Count the lines in the material below that contain the string "icon", and reply with the number alone.

__Data excerpts__
[Begin]
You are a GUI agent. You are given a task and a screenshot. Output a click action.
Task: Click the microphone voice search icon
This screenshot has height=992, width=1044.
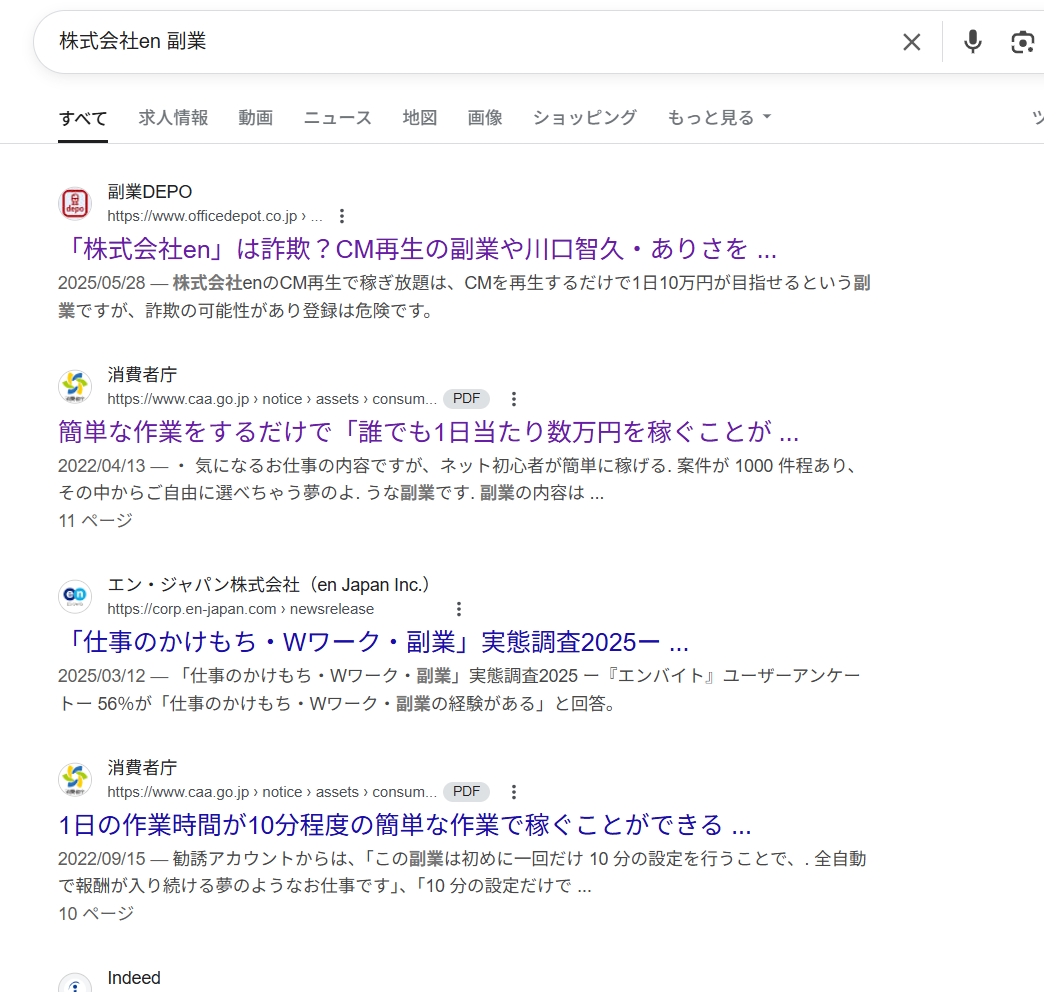coord(971,42)
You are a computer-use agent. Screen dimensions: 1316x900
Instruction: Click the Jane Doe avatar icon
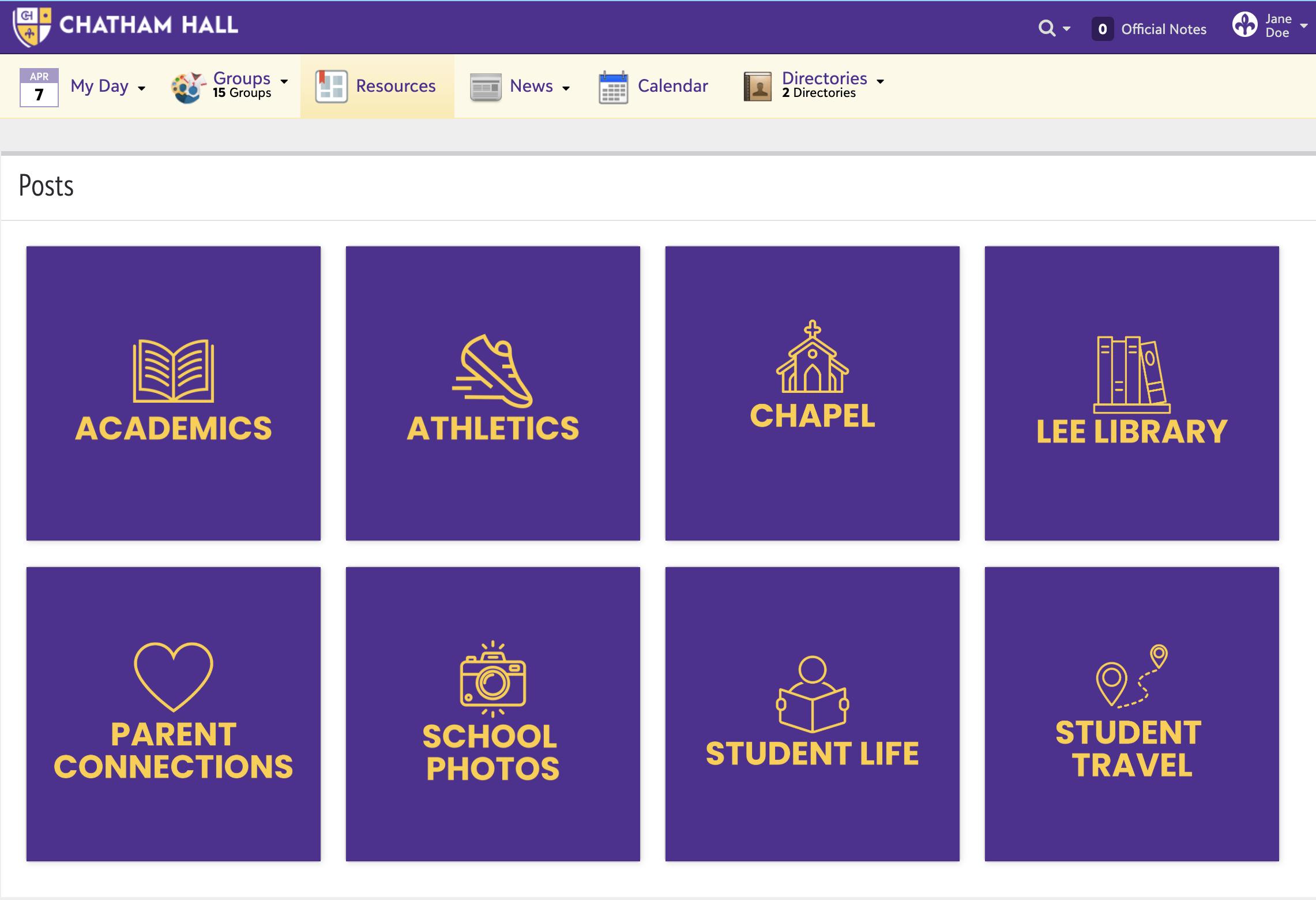tap(1244, 25)
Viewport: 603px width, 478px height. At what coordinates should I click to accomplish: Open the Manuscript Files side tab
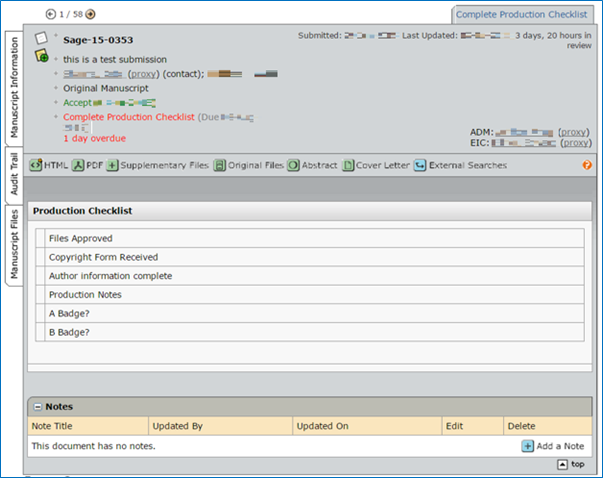tap(14, 243)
[End]
__Output of the task__
2